> _Alıştırma_:
Camideki gösteriyle ilgili haberde "25-06-2013 06:30" ile "gösterisine kadar vardı." arasındaki kısmı, bu iki ifade de dahil, hiç değiştirmeden olduğu gibi yazın.

> _Verilen Metin_:

===============

25-06-2013 06:30

Dinlerarası digaloğun geldiği son nokta: Camide konser

İslam`ı doğru anlamamış zihinlerin uydurduğu dinler arası diyalog ifsadı en sonunda Münih Mehmet Akif Camii’nde uygunsuz kıyafetli tiyatro gösterisine kadar vardı.

Dinlerarası digaloğun geldiği son nokta: Camide konser

Gösteri öncesi ve sonrası Kur'an okunan camide, Münih Oda Tiyatrosu sanatçıları, dinlerarası diyalog ve hoşgörü temalı Kentsel Dualar isimli tiyatro gösterisini sundu. 300 civarında Almanın cami içinde izlediği gösteride koro eşliğinde mihrap ve minber önünde konser verildi.

Münih Oda Tiyatrosu sanatçıları, Björn Bicker'in, "Urban Prayers"(Kentsel Dualar) isimli eserini çoğunlukla Türk cemaatin gittiği Mehmet Akif Camisi'nde sergilendi. Oyun önce Camii'nin toplantı salonunda başladı. Sonrasında ise mihrap ve minberin önünde iki bayan ve üç erkek sanatçının uygunsuz kıyafetleriyle dizildiği platformda, halı üstünde oturan Almanlardan oluşan gurubun önünde devam etti.

Daha önce bir sinagog ve bir Protestan Kilisesinde sahnelenen oyun ilk önce 'diyalog' vurgusunu ele alıyor.

Kentsel Dualar adlı gösteri, 13-14 Temmuz'da ise Münih Oda Tiyatrosunda kapanış gösterisi yapacak. Bu gösterilerde Yahudi, Hristiyan, Müslüman ve Budist olan 40 Münihli tam gün boyunca din, ahlak, adalet ve birlikte yaşam üzerine konuşmalar yapması planlanacak.

===============

> _Veri Kümesi_:
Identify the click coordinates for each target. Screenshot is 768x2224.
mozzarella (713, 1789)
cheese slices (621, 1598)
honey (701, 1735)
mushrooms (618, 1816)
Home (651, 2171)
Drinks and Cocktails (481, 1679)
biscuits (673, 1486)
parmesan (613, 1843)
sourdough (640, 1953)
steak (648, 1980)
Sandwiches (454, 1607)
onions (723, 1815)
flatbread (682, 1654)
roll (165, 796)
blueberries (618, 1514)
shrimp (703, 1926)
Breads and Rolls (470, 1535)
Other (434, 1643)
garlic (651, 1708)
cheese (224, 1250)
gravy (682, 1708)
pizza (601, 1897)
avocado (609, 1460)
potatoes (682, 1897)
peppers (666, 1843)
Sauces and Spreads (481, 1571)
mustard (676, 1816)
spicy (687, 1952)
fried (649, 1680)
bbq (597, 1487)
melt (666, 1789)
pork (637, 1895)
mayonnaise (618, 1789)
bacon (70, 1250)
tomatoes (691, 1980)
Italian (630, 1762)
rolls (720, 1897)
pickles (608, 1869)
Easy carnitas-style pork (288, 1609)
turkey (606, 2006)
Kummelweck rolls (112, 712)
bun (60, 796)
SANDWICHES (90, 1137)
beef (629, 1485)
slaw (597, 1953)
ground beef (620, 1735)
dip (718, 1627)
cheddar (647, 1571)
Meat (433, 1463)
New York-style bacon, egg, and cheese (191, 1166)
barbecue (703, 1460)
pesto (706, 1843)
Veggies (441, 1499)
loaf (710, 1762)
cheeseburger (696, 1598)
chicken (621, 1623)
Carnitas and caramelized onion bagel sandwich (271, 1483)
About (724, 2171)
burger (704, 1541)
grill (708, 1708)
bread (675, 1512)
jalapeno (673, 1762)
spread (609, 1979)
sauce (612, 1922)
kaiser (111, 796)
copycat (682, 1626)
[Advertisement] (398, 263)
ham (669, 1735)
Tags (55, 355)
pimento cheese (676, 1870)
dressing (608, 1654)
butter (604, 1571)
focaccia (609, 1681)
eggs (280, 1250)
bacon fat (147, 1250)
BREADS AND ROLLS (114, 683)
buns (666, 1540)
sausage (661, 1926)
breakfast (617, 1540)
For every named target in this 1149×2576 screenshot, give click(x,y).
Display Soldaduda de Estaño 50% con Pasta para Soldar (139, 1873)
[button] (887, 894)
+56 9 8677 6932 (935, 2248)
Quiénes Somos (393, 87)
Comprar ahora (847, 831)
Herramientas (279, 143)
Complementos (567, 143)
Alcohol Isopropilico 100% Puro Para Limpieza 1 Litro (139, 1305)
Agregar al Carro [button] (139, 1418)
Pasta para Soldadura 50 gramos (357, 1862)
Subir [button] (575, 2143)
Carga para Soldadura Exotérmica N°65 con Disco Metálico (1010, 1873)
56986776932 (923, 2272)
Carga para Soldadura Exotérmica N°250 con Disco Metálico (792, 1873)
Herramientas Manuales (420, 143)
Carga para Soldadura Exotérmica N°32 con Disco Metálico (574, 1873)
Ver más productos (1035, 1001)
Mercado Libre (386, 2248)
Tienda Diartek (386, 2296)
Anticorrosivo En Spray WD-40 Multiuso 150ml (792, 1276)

===============

> _Cevap_:
25-06-2013 06:30

Dinlerarası digaloğun geldiği son nokta: Camide konser

İslam`ı doğru anlamamış zihinlerin uydurduğu dinler arası diyalog ifsadı en sonunda Münih Mehmet Akif Camii’nde uygunsuz kıyafetli tiyatro gösterisine kadar vardı.